Exhibiting

How to make an exhibition of yourself

The odd snowdrop and daffodil are making an appearance, the weather is a tad milder and cautious whispers of ‘Spring’ are in the air.  And with the Spring comes a new dawn of exhibitions for you to showcase your business at. The team at Encore are experienced exhibitionists (eh hum..) and so using our collective knowledge we explore here the dos and don’ts of exhibiting your business.

The first thing to remember when looking to exhibit is to make sure the exhibition and its likely attendees are relevant to your business. It can cost a lot to exhibit, both in terms of time and money, so you want to make sure that it is absolutely the right place for your business to be.

Do your research!

Most exhibitions will have a website so take a look at the types of businesses that sponsor the event and, if possible, see if you can see a list of previous years’ exhibitors and those currently signed up. Even better, can the organisers give you an insight into the kind of visitors they attracted in previous years? If you happen to know some of the exhibitors don’t be afraid to give them a call to see how they found the event.  Only when you are really satisfied that the exhibition will provide you with business value should you take the plunge and sign up.

So what now?

Planning

We’ve seen many businesses exhibiting over the years and undoubtedly the ones that present best are those that have clearly put time and energy into planning their stand, their messages, and how they are going to attract people to their stand.  This doesn’t start with the exhibition itself but several weeks, even months in advance when it comes to making sure your directory entries are in, telling your customer you’re attending, arranging customer and/or media meetings, submitting editorial to show previews, joining in social media activity in the run up to the show, and so on.

Branding

We can’t stress this enough but your stand should be plastered with your firm name, logo and colours.  Everything from staff in uniform if you have one, to pop up stands, leaflets, business cards, promotional items and more.  You have to bear in mind that attendees may visit many other stands at the exhibition and won’t remember you unless your stand was memorable as being your business’ stand.

Staffing

It is vital that the staff that you have on the stand on the day are shining examples of your business.  They should be smart, smiley and chatty. If people come to your stand, they are going to want to talk so the staff that you have on your stand must be engaging.  It is pointless putting a shy, reluctant employee on the stand – you need someone who will draw out information from potential customers for you. Staff on the stand should also have extensive knowledge of your business and your products or services.  Attendees are likely to ask lots of questions and while time costs can mean it is tempting to send junior employees to exhibitions, are they the ones that know your business sufficiently to attract new customers? By all means send junior employees to gain experience but make sure there is someone senior to answer in depth questions; we guarantee it will pay off.
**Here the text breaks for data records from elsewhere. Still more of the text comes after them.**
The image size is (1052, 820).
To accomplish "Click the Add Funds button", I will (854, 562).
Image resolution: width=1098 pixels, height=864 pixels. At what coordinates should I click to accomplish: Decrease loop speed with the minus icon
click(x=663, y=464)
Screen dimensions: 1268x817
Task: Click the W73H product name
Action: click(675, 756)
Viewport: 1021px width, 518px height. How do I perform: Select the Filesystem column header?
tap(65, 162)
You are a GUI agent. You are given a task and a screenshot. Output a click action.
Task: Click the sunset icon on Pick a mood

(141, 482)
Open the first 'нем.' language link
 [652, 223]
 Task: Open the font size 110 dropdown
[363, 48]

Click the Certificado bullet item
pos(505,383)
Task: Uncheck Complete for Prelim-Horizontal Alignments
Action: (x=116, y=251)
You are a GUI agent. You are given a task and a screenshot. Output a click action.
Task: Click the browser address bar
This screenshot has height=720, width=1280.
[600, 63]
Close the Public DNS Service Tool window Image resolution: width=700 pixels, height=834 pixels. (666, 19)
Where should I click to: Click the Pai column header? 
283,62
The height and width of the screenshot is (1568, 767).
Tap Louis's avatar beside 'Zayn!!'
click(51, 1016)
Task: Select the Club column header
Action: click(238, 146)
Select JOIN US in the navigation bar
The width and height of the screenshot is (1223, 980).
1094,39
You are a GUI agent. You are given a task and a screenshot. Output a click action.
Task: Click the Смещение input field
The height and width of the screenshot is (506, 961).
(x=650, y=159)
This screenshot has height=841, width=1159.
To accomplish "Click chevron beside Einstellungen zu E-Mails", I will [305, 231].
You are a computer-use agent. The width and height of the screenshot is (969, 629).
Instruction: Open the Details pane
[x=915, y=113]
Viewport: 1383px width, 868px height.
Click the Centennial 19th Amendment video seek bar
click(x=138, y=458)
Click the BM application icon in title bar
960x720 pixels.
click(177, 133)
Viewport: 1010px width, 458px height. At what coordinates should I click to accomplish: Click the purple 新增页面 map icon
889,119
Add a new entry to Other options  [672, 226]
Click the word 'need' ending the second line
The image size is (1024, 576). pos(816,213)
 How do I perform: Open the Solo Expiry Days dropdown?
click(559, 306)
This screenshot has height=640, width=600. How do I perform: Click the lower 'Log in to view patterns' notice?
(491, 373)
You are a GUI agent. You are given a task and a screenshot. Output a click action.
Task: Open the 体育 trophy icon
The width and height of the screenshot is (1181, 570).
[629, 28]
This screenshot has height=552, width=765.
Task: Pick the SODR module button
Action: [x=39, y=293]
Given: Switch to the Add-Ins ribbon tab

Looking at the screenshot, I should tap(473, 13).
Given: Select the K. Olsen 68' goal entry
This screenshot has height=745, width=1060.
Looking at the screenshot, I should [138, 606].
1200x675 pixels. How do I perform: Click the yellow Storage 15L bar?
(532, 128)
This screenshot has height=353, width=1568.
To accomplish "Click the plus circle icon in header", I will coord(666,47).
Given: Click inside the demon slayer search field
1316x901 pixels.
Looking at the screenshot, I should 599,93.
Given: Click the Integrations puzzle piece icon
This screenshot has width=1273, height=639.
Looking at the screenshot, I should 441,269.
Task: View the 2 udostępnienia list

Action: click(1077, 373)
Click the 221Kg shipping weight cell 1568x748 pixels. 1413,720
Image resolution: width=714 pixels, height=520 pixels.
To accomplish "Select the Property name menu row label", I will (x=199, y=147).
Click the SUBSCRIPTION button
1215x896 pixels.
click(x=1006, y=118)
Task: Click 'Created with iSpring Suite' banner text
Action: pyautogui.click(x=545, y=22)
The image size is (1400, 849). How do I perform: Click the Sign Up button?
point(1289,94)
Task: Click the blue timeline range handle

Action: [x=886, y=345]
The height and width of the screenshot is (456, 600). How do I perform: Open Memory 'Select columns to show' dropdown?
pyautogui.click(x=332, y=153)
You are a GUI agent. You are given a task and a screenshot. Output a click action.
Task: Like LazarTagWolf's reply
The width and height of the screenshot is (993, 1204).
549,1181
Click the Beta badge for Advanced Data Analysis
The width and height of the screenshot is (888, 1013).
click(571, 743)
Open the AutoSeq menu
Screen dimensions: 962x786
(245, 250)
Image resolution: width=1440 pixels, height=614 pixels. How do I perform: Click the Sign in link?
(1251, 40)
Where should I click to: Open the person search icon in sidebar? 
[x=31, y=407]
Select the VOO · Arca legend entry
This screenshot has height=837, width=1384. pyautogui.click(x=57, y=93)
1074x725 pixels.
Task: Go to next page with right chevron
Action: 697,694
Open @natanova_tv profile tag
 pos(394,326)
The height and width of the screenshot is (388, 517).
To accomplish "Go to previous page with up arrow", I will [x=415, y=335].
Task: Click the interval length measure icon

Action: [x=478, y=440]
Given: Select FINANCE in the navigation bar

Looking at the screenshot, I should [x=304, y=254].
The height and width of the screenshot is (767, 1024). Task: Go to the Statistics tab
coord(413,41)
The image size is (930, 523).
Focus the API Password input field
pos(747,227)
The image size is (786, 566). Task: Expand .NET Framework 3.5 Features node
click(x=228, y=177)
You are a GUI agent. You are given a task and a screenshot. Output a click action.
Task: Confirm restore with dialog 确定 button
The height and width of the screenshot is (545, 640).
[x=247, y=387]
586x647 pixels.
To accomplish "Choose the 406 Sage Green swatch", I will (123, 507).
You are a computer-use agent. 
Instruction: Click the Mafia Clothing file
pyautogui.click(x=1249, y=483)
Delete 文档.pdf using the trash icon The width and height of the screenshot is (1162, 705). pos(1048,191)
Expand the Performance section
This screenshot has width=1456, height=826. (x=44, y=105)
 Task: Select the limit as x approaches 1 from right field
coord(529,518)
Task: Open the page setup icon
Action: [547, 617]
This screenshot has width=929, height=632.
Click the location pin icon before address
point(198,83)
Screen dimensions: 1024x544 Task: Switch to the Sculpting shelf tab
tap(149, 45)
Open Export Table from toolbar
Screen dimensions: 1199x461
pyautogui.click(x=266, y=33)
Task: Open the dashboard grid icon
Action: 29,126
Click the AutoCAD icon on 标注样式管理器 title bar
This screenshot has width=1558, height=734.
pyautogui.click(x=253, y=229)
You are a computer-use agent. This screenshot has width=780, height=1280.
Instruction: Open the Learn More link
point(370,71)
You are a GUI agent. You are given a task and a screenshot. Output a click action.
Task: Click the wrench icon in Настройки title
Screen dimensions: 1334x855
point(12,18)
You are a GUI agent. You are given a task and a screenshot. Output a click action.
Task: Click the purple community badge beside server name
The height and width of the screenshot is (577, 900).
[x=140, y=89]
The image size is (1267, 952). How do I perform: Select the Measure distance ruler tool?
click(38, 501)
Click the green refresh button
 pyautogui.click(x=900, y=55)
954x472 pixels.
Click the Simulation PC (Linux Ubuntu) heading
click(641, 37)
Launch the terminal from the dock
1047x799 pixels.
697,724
Stand footfall and data gathering

Unless you have paid a high exclusivity fee, you are likely to be surrounded by competitors at an exhibition.  So, you need a good prize draw – or other promotional activity – to attract people to your stand. Any promotional activity should create a way of gathering data from potential clients so you can contact them in future about your services (of course in light of GDPR you MUST make this known with a clear notice on your stand).   Promotions could be as simple as a business card draw for a desirable prize – maybe a voucher for a service you offer – a game or a business spin on a traditional game, a selfie frame (great for ongoing social media whilst at the event), or enticing freebies. The possibilities are endless, you just have to get creative!

Follow up

The biggest mistake that most businesses make after an exhibition is to not follow up.  Without any follow up, the whole exhibition is ultimately a waste of time. This should include at least some of the following:

  • Social media activity;
  • Making contact with potential customers who showed interest in your product (again, subject to their consent being given in line with GDPR)
  • Drafting an article on your website (which can also be used across social media);
  • Delivery of prizes from promotional activities
  • Sharing any media coverage coming out of the event

With any luck at least one of your new contacts will convert to business for you!